We could also allow changing path on the Remote attribute itself for ese of use: `[<Remote("/myApi/doStuff")>].

rbauduin commented 1 year ago

This looks very interesting. I have written some code to use ASP.Net's endpoint routing in a WebSharper app and handling RPCs is sub optimal due to the fact the RPC call is not posted to a predictable location. I think this change would allow me to have much finer grained control on RPC access using only the Authorize annotation, looking forward to it!

granicz commented 1 year ago

@rbauduin Just making sure things fall into the right place, can you add an example here?

rbauduin commented 1 year ago

@granicz Currently, I can annotate WS Endpoints like this:

[<EndPoint "/admin";Authorize(Policy="Admin");Wildcard>] Admin of args:list<string>

This requires a user to have admin rights to access this endpoint.

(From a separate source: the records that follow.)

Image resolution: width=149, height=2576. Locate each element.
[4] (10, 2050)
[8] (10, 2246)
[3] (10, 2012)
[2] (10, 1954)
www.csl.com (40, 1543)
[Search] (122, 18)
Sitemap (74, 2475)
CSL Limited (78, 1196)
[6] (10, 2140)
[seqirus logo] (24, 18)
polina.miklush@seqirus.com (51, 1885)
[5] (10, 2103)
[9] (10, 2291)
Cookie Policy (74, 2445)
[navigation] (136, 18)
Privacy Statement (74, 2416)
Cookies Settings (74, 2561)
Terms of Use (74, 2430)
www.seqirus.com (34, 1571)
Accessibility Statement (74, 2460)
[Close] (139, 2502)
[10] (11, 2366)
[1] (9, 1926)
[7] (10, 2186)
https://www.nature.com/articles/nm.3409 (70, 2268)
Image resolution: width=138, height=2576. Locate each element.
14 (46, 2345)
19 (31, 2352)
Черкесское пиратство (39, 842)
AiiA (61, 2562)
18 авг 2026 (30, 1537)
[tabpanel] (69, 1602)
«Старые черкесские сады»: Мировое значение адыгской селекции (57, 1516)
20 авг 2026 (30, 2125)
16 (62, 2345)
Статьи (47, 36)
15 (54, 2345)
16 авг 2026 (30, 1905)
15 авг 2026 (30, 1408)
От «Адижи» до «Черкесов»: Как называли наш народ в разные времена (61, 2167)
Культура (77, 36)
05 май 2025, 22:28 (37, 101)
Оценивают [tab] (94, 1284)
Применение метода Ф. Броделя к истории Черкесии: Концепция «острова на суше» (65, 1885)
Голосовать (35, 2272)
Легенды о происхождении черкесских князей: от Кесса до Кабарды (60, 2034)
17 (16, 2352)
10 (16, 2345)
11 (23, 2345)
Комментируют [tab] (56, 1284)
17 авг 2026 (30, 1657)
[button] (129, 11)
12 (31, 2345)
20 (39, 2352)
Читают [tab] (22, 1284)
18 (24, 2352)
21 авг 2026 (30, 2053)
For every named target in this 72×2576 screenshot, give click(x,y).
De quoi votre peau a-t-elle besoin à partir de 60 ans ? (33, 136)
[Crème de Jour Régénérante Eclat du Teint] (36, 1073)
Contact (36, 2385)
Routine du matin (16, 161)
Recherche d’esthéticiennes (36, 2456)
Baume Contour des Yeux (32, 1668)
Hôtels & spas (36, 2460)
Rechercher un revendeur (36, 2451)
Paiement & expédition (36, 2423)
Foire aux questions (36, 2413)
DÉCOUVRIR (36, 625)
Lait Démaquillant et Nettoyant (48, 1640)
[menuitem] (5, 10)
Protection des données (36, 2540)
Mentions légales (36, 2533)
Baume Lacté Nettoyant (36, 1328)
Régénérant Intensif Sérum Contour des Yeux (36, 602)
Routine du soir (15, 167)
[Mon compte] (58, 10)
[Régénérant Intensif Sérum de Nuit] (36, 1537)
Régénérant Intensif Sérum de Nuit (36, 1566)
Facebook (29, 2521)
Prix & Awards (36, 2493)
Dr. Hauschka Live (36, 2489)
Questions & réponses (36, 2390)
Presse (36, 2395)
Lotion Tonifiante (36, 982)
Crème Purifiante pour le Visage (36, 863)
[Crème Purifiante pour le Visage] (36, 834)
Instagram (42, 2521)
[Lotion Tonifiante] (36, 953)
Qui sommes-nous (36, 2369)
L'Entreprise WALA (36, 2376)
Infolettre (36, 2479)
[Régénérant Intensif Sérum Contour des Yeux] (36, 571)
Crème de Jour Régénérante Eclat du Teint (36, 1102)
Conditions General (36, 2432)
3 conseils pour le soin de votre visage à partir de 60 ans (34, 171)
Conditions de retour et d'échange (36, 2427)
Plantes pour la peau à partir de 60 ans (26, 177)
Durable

I imagine something similar could be done for Rpc. Just making this up, but if I could then do something like

[<Rpc "/path/to/call";Authorize(Policy="SuperAdmin")]

and update the AspNet endpoint routing to require the policy "SuperAdmin" for all (POST) requests to "/path/to/call".

As WS Endpoints are defined in a DU type, it's easy to retrieve and handle all the cases. The trick will be to retrieve all Rpc annotations and add the required authorization checks for the requests at these locations. I don't know yet how to do it, and hope it would be possible with reflection without too much fuss. Let me know if you need more info regarding my use case.